DATA FOR PROCESSING:
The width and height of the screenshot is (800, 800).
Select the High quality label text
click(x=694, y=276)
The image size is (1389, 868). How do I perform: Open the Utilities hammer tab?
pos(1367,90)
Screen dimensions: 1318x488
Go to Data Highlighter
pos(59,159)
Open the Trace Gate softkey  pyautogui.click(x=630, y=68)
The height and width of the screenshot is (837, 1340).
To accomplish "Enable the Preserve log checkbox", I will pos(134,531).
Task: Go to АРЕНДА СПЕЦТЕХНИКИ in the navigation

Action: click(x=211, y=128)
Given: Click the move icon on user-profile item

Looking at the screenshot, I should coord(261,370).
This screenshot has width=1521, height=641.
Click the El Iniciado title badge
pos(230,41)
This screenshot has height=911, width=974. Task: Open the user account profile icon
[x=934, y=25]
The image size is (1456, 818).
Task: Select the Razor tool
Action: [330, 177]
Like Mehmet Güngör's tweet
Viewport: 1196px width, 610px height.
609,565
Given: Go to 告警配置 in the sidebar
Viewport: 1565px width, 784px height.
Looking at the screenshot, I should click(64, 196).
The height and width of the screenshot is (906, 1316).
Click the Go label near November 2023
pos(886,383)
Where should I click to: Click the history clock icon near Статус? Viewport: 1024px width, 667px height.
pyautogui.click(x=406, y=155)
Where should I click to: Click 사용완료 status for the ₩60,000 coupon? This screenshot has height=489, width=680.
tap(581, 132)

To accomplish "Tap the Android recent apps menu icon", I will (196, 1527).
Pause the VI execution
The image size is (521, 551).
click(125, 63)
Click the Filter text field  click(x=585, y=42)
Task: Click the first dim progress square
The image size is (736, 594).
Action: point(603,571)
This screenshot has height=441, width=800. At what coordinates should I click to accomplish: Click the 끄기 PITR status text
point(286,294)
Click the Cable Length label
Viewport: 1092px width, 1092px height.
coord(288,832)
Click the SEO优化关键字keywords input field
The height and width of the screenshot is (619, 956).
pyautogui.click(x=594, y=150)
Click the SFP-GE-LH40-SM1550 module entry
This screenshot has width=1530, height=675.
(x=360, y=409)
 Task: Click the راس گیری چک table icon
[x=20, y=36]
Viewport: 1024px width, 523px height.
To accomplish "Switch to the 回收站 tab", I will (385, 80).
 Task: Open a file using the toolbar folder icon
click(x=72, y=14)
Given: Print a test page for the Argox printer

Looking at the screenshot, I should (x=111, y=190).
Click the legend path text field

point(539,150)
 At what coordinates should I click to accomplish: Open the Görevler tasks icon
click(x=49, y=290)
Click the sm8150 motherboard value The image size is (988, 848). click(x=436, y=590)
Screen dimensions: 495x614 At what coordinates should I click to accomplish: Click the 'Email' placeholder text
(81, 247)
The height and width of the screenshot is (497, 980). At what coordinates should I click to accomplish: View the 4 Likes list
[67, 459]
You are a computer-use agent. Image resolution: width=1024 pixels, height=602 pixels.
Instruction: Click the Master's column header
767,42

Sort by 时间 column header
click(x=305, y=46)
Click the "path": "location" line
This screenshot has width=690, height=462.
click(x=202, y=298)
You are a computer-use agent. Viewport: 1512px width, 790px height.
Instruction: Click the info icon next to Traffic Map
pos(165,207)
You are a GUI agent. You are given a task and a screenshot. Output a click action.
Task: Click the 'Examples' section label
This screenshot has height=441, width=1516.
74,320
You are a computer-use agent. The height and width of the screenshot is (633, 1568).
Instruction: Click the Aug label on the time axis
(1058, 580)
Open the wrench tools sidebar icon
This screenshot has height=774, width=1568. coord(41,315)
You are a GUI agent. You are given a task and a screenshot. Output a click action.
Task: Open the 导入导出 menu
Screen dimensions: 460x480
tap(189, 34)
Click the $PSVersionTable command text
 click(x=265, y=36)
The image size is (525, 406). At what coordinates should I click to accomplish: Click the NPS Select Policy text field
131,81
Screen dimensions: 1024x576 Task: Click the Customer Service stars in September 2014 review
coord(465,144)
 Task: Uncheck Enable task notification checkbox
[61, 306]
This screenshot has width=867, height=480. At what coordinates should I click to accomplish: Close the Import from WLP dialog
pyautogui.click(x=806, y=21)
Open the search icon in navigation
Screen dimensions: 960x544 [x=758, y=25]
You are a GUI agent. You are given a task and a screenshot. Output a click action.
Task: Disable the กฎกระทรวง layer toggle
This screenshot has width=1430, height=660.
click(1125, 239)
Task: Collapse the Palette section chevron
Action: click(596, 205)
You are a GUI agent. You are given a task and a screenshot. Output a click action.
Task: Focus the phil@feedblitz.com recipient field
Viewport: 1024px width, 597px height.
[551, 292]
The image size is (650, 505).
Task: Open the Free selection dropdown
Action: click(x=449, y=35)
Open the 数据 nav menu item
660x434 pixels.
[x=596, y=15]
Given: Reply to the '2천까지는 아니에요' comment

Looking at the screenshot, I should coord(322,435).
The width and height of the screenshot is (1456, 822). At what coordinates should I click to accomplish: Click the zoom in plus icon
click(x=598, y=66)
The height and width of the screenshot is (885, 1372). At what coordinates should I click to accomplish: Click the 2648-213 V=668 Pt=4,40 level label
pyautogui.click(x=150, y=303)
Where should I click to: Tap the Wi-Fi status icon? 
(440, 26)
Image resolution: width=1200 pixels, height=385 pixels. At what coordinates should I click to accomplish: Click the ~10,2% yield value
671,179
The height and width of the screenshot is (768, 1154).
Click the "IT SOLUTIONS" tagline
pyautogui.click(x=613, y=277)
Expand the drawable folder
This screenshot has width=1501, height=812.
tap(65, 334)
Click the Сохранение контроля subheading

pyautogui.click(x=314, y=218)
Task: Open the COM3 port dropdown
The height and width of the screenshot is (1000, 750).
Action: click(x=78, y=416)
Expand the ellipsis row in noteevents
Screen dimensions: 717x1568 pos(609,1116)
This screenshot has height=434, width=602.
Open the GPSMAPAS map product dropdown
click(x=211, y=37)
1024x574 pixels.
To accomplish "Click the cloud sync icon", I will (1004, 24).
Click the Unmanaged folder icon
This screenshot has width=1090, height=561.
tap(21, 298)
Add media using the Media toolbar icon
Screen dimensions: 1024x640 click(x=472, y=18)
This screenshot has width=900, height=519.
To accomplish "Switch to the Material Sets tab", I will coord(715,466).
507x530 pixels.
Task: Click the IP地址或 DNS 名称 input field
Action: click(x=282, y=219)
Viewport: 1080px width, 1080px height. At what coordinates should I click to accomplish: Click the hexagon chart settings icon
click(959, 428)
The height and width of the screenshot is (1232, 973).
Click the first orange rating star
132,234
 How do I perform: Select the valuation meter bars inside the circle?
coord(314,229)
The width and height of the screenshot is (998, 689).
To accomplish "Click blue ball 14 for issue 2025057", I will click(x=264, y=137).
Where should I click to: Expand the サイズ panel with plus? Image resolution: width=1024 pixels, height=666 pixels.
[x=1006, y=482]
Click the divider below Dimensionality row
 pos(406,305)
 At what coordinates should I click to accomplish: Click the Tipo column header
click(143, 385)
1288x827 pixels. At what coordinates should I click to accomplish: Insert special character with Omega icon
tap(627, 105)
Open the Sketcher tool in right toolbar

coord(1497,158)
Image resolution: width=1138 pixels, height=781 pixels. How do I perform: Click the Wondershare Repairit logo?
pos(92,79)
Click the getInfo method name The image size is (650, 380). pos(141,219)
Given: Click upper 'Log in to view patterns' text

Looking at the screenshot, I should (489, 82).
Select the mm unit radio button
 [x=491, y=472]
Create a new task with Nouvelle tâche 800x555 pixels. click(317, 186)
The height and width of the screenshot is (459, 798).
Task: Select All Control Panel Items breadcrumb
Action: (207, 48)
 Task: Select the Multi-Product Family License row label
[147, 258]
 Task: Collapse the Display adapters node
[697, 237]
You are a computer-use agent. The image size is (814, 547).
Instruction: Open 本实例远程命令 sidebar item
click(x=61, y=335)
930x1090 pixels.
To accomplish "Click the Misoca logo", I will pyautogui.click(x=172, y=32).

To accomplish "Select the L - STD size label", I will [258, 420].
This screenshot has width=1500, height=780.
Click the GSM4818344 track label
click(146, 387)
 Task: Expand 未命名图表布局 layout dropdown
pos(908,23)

PROBLEM:
Please return all lines in the material above that include the word "computer".

YOUR RESPONSE:
You are a computer-use agent. Image resolution: width=1024 pixels, height=602 pixels.
You are a computer-use agent. Viewport: 1512px width, 790px height.
You are a computer-use agent. The height and width of the screenshot is (633, 1568).
You are a computer-use agent. The image size is (814, 547).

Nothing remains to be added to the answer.